Leaving out all pictures, give again each line exactly, from the start of the listing through the line that contains "[Botón de búsqueda] (360, 181)".

────────────────────────────────────────

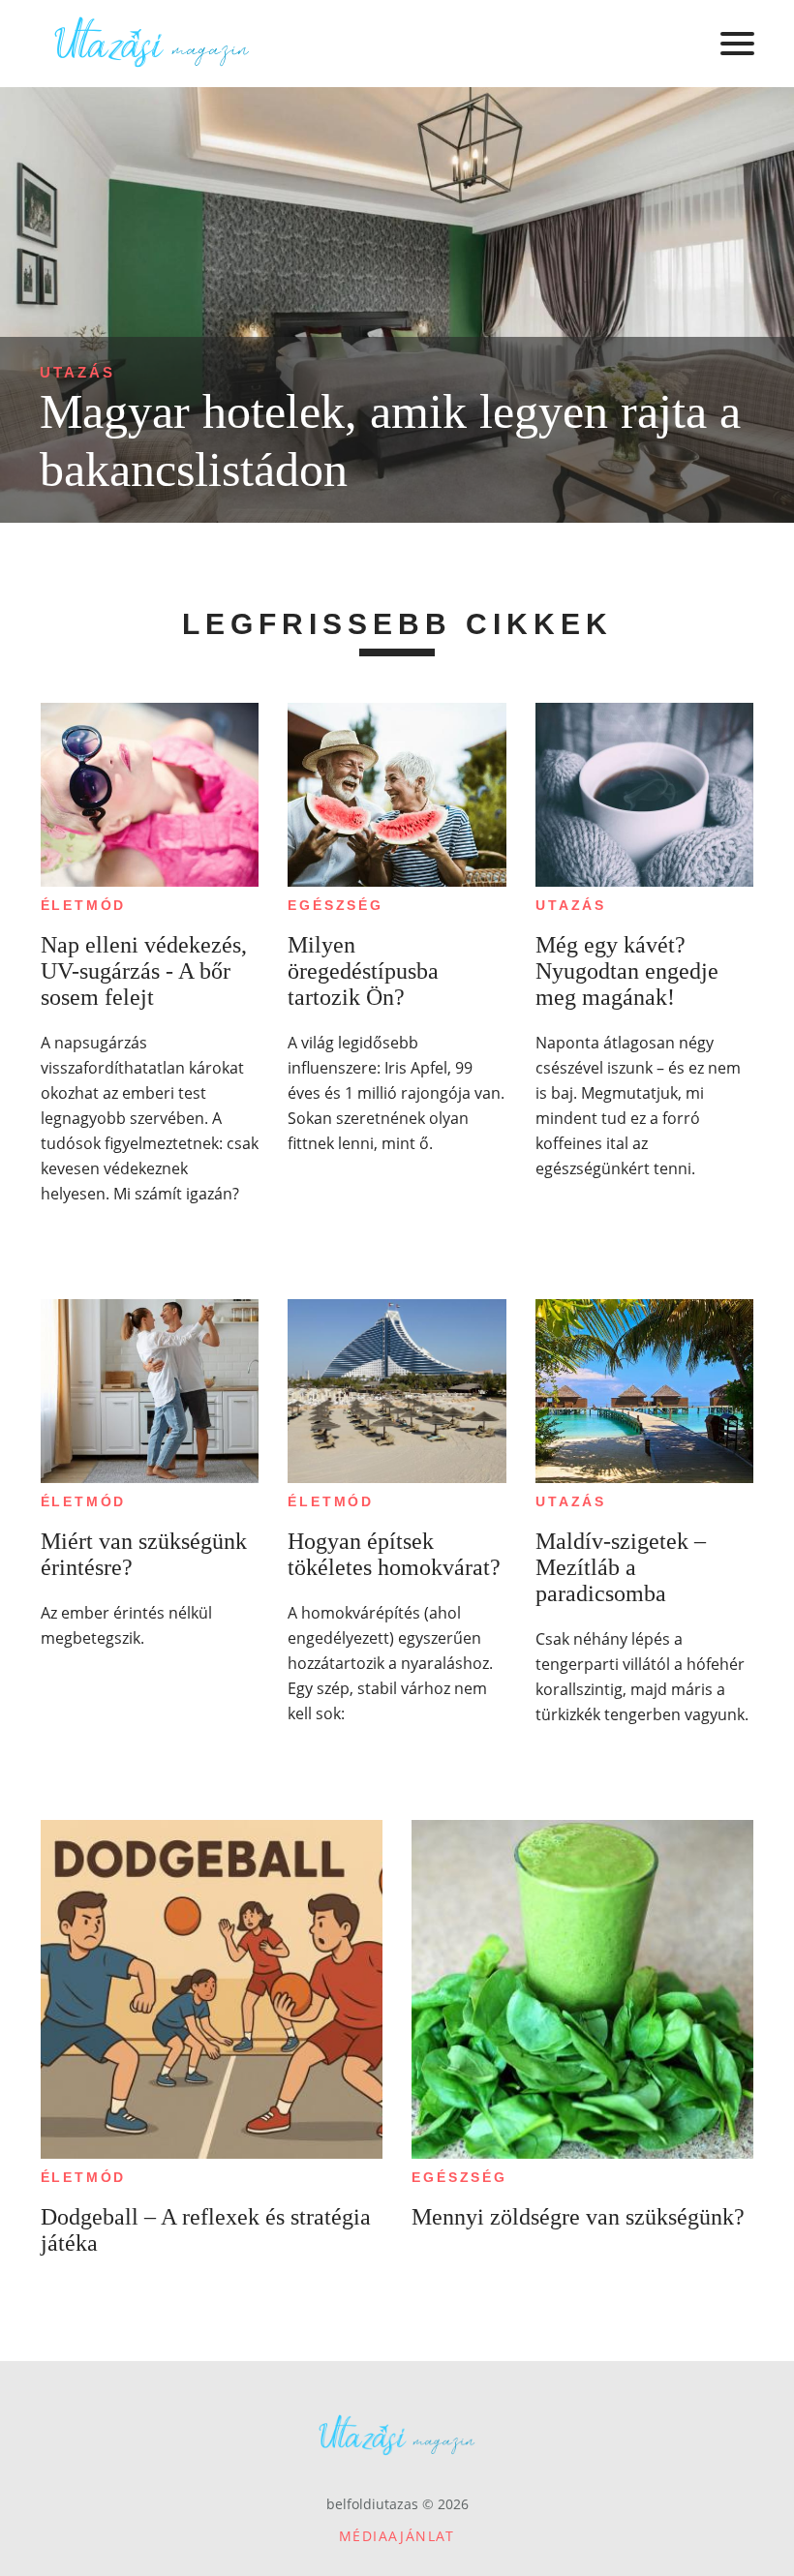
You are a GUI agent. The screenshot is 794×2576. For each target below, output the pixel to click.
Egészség (335, 905)
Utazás (77, 372)
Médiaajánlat (397, 2536)
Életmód (84, 905)
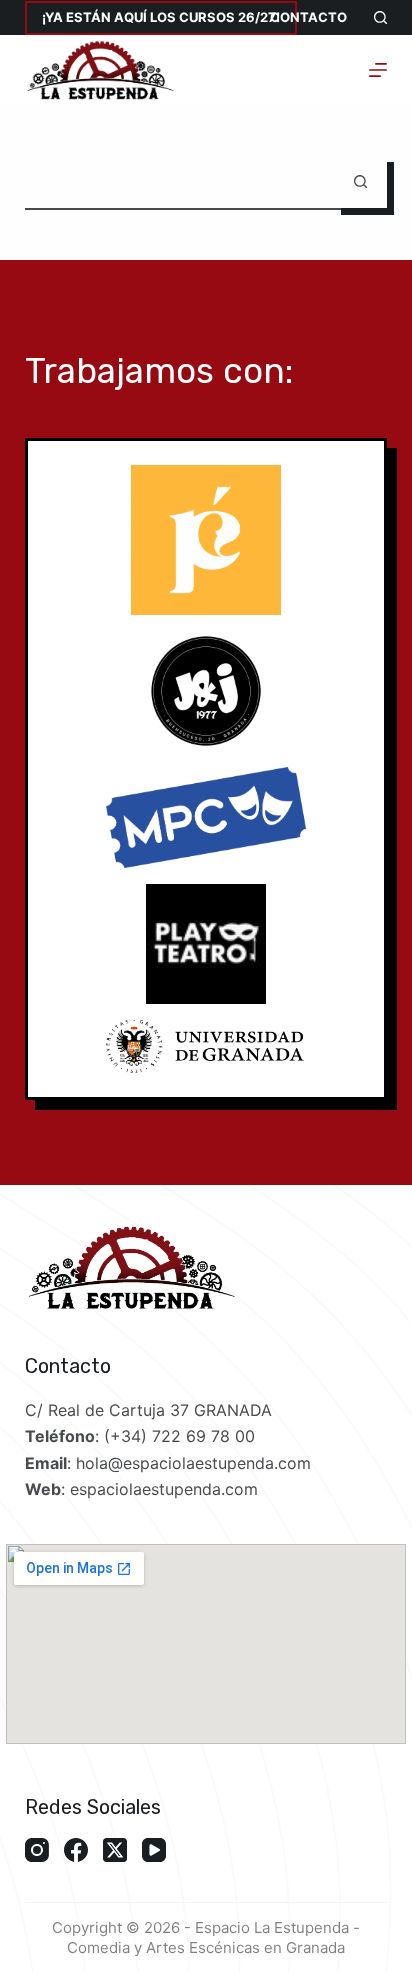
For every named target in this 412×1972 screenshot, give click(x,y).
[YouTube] (154, 1850)
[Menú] (378, 70)
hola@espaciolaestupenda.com (193, 1463)
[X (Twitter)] (115, 1850)
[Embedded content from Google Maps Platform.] (206, 1644)
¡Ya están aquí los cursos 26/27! (161, 17)
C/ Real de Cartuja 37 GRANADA (148, 1410)
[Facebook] (76, 1850)
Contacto (308, 17)
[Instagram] (37, 1850)
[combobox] (180, 181)
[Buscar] (380, 17)
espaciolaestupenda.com (164, 1489)
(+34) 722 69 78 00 (179, 1436)
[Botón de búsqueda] (360, 181)
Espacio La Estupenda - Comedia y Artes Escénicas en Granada (213, 1937)
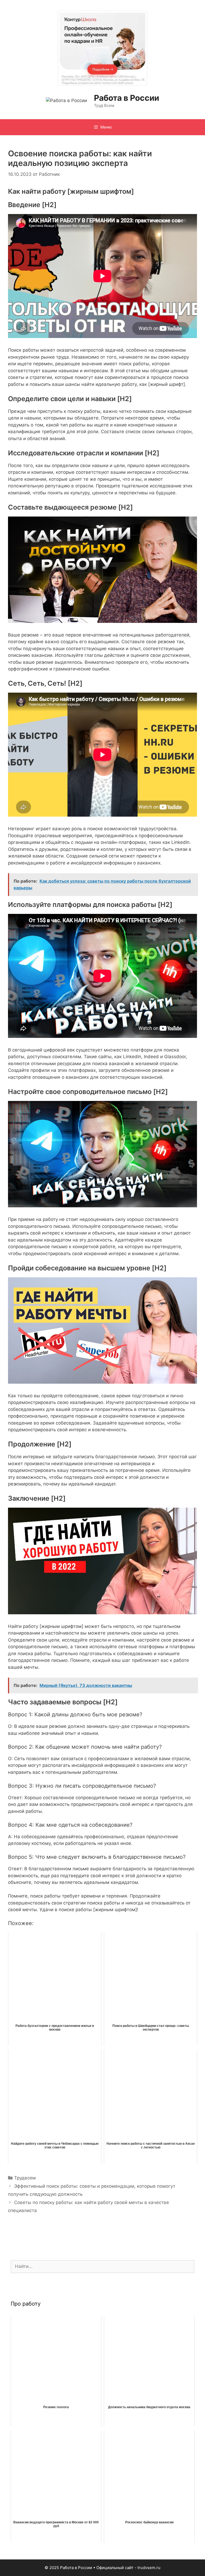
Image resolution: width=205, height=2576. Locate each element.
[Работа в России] (66, 100)
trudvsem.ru (148, 2567)
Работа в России (126, 98)
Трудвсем (25, 2178)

────────────────────────────────────────

- OUTPUT BELOW:
You are a GUI agent. The screenshot is 794×2576. For each target below, output the pixel to click.
Egészség (335, 905)
Utazás (77, 372)
Médiaajánlat (397, 2536)
Életmód (84, 905)
For every named target in this 412×1972 screenshot, give click(x,y).
[YouTube] (154, 1850)
[Menú] (378, 70)
hola@espaciolaestupenda.com (193, 1463)
[X (Twitter)] (115, 1850)
[Embedded content from Google Maps Platform.] (206, 1644)
¡Ya están aquí los cursos 26/27! (161, 17)
C/ Real de Cartuja 37 GRANADA (148, 1410)
[Facebook] (76, 1850)
Contacto (308, 17)
[Instagram] (37, 1850)
[combobox] (180, 181)
[Buscar] (380, 17)
espaciolaestupenda.com (164, 1489)
(+34) 722 69 78 00 (179, 1436)
[Botón de búsqueda] (360, 181)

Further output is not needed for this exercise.